Now to your question about the ethic of Noah and the flood narrative. I hardly ever dismiss any biblical story, or any story for that matter. A story, once birthed exists forever and cannot be dismissed even if one wishes to. So you were reading me wrong in thinking I am dismissive of the flood story entirely. I am however suspicious of stories with dubious ethics that are instinctively assumed to originate from God because the narrator says so. I have discussed this concern in several of my articles so this should not be a surprise.
So I contest your premise, which I grant is a basic assumption in fundamentalist circles, that just because a story’s writer references God it goes without saying that God certainly, if not outrightly, dictated the narrative verbatim. Or almost.

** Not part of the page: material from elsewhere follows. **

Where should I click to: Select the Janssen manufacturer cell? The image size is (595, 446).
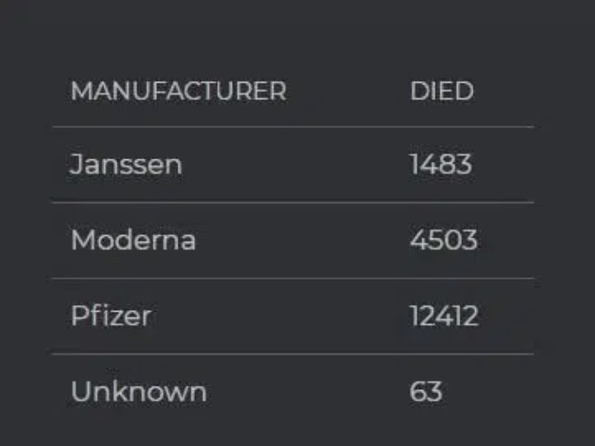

As long as there is human agency involved in telling God’s story, I suspect we are guaranteed to get it wrong, many times over. And the test to the probity of any story attributed to God is the moral that story teaches and what Jesus would make of it. And we’re not left in the dark about this, because if the story’s ethics is contradicted by Jesus, then we almost have a moral duty to question it. I personally do not think that God is a sadist who delights in destroying his children who go wrong. Some call that justice, and that is fine if that picture of God resonates with them.
That is why I referenced the two episodes regarding Jesus’ attitude to calling fire to consume his distractors just as Elijah had done in a similar situation. And his refusal to encourage the stoning of the woman caught in the act. In both instances, history and example were on the side of those seeking the annihilation of the guilty. But he taught us differently. His actions and teachings dispelled the cloud of confusion abundant in the OT about God’s character.
You might believe God literally told “Moses” the Noah story and therefore we have to accept it as such. No questions asked. I don’t take the story literally because even apart from the morality of the near wiping out of humanity, the end result of the flood story delimits God, again if taken literally. In one generation, the remnant, Noah and his family, would, despite everything they experienced, revert to the mean and became as bad if not worse than the pre-Noahic dead. Which begs the question, “What was the point of the deluge and all that death? I think in such instances as this, we reduce God too much to our humanity, especially in our aberrant behavior.
So I don’t read that story in literal terms and therefore don’t see any moral grounding for us. Of course some see ethic as deterrence, but if so, seeing where we are in terms of what got the antediluvians obliterated, did it work?